Multiple tables design

Hello everyone,

I am encountering performance problems with my database during peak hours at 140 qps average (max: 1000+ qps).

It is a dynamic service using a simple Innodb table, many concurrent read & writes, 3 million rows and growing.

It stores “posts” of about 90,000 accounts. My question would be, is it a good choice to split the posts into separate tables? E.g. a table for each account instead of one giant table.

Initially it was CPU bound and not I/O, but now I am no longer sure what problem it is.

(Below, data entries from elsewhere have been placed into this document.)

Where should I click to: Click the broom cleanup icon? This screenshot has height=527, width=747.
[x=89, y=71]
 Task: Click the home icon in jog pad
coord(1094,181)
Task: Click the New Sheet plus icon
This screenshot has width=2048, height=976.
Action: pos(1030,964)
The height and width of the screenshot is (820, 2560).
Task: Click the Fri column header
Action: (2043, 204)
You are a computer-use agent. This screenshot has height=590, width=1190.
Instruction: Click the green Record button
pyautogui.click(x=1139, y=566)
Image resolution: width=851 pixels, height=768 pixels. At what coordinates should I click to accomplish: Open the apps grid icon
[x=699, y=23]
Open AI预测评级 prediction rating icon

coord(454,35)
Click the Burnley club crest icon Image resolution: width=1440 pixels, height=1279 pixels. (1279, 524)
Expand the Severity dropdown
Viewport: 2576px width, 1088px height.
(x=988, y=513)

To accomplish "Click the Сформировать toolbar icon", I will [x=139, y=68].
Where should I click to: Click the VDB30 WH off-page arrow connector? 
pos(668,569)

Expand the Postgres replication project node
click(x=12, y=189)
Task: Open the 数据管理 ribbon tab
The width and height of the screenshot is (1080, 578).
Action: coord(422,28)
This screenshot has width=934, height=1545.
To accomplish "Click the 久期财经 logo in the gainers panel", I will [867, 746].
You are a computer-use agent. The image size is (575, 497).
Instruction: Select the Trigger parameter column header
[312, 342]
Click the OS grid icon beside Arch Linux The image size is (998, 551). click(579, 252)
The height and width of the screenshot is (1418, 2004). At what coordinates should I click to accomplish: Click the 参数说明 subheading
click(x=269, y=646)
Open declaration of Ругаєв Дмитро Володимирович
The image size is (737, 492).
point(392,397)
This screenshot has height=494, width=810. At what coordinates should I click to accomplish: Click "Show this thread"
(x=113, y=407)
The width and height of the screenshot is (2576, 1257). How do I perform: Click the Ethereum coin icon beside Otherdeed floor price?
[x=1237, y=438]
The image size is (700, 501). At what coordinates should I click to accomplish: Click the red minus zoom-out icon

I only wish to know whether it would be wise to split the tables at this point as I still have other optimizations going around at the moment. Many thanks.

  • Tan.

The real question is whether your load is (or expected to become in near future) IO bound. If it is, then splitting data in N tables, turning on file per table feature, and putting files on different physical drives might help.
But if you can avoid relying on disk IO, that is better. Try to redesign your database structure and queries so most of the data that is actively used can fit in memory, and the rest of the data is accesed only occasionally.
Of course it’s not always possible, but since you mentioned “posts” I assume it has something to do with online communications (message boards, blogs, album comments, support tickets etc.), and usually old posts do not need to be accessed often.

Thanks Alexey. It was never really an I/O issue but some less accessed queries using non-indexed columns were dragging the server down and slowing most of the simple read queries.

In the end I altered my application and removed those small infrequent queries. I also changed my primary index to make use of clustered data as well as ensuring that read queries use indexes entirely.

Now it is performing very well even with many queries. I plan to support 5 times more traffic with this server therefore I really need to keep it performing at its max, using as little load as possible.

You’re correct about what it is. It is a messaging system with almost live-chat like feature therefore there are plenty concurrent reads/writes. If I’m not mistaken, any INSERT/UPDATE operation to the table will also clear all the cached queries for that table?

My concern was the table design, whether if multiple tables design is going to be better for the long run since all account posts are isolated, just like mailboxes. But I do not have experience of having 1xx,xxx tables and worry that might cause more problems.

I guess it’s not easy to find an answer. I might even have the answer already, which is to stick with what I have now. I would like to hear some opinions if there are any. Any advice is much appreciated.

[B]snecx wrote on Mon, 19 February 2007 19:00[/B]
If I'm not mistaken, any INSERT/UPDATE operation to the table will also clear all the cached queries for that table?
That's correct. Splitting isolated chunks of data may help raising cache hit ratio.
[B]Quote:[/B]
I guess it's not easy to find an answer. I might even have the answer already, which is to stick with what I have now.

If it works good, then it’s not worth denormalizing.
MySQL can easily do tens of thousands queries per second, if you do everything right.